* **What to work on**
Starting from the line in which "Screen dimensions: 671x768" appears, output every line down to the last line of the data below, exactly and without anything more.

[Pixel coordinate grounding data]
-----
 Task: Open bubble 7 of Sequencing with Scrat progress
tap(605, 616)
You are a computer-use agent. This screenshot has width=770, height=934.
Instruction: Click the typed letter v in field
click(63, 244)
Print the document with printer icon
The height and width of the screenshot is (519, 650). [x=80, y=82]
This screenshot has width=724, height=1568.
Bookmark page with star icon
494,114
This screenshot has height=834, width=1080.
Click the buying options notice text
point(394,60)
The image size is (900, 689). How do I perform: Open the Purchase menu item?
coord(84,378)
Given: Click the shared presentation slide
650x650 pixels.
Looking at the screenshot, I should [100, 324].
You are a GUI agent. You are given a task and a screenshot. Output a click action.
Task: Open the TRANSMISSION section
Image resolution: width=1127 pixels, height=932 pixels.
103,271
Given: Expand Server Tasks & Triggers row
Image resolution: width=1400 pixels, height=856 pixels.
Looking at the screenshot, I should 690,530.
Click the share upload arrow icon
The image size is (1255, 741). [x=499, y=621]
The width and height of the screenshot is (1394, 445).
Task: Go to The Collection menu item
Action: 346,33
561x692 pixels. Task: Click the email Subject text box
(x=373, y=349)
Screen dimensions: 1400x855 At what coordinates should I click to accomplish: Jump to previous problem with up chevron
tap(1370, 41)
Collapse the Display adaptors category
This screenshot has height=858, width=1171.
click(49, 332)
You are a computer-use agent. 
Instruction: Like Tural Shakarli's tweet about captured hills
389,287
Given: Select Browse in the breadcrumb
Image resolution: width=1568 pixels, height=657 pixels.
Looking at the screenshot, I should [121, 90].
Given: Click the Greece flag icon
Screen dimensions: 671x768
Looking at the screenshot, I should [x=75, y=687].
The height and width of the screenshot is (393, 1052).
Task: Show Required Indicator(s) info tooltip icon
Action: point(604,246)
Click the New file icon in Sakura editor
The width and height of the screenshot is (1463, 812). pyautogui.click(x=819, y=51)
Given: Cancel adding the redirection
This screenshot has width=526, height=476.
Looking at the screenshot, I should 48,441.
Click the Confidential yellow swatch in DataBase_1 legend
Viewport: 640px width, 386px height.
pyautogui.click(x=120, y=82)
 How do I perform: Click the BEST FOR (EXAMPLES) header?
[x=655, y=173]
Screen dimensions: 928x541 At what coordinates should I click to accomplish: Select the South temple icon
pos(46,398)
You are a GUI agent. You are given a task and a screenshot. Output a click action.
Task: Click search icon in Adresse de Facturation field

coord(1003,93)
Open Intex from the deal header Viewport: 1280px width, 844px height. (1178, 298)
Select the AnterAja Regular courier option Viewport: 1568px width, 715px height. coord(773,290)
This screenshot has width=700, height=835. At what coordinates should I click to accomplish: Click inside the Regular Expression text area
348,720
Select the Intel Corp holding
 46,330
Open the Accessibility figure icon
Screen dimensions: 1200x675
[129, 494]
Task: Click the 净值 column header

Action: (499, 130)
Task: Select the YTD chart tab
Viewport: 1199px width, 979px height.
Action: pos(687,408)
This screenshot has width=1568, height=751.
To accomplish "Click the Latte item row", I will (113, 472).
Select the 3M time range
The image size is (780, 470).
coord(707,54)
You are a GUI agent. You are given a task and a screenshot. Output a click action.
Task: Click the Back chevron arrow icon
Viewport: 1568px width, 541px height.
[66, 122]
-----
* **Reply to the exercise**
Screen dimensions: 671x768
Looking at the screenshot, I should [x=75, y=687].
The height and width of the screenshot is (393, 1052).
Task: Show Required Indicator(s) info tooltip icon
Action: point(604,246)
Click the New file icon in Sakura editor
The width and height of the screenshot is (1463, 812). pyautogui.click(x=819, y=51)
Given: Cancel adding the redirection
This screenshot has width=526, height=476.
Looking at the screenshot, I should 48,441.
Click the Confidential yellow swatch in DataBase_1 legend
Viewport: 640px width, 386px height.
pyautogui.click(x=120, y=82)
 How do I perform: Click the BEST FOR (EXAMPLES) header?
[x=655, y=173]
Screen dimensions: 928x541 At what coordinates should I click to accomplish: Select the South temple icon
pos(46,398)
You are a GUI agent. You are given a task and a screenshot. Output a click action.
Task: Click search icon in Adresse de Facturation field

coord(1003,93)
Open Intex from the deal header Viewport: 1280px width, 844px height. (1178, 298)
Select the AnterAja Regular courier option Viewport: 1568px width, 715px height. coord(773,290)
This screenshot has width=700, height=835. At what coordinates should I click to accomplish: Click inside the Regular Expression text area
348,720
Select the Intel Corp holding
 46,330
Open the Accessibility figure icon
Screen dimensions: 1200x675
[129, 494]
Task: Click the 净值 column header

Action: (499, 130)
Task: Select the YTD chart tab
Viewport: 1199px width, 979px height.
Action: pos(687,408)
This screenshot has width=1568, height=751.
To accomplish "Click the Latte item row", I will (113, 472).
Select the 3M time range
The image size is (780, 470).
coord(707,54)
You are a GUI agent. You are given a task and a screenshot. Output a click action.
Task: Click the Back chevron arrow icon
Viewport: 1568px width, 541px height.
[66, 122]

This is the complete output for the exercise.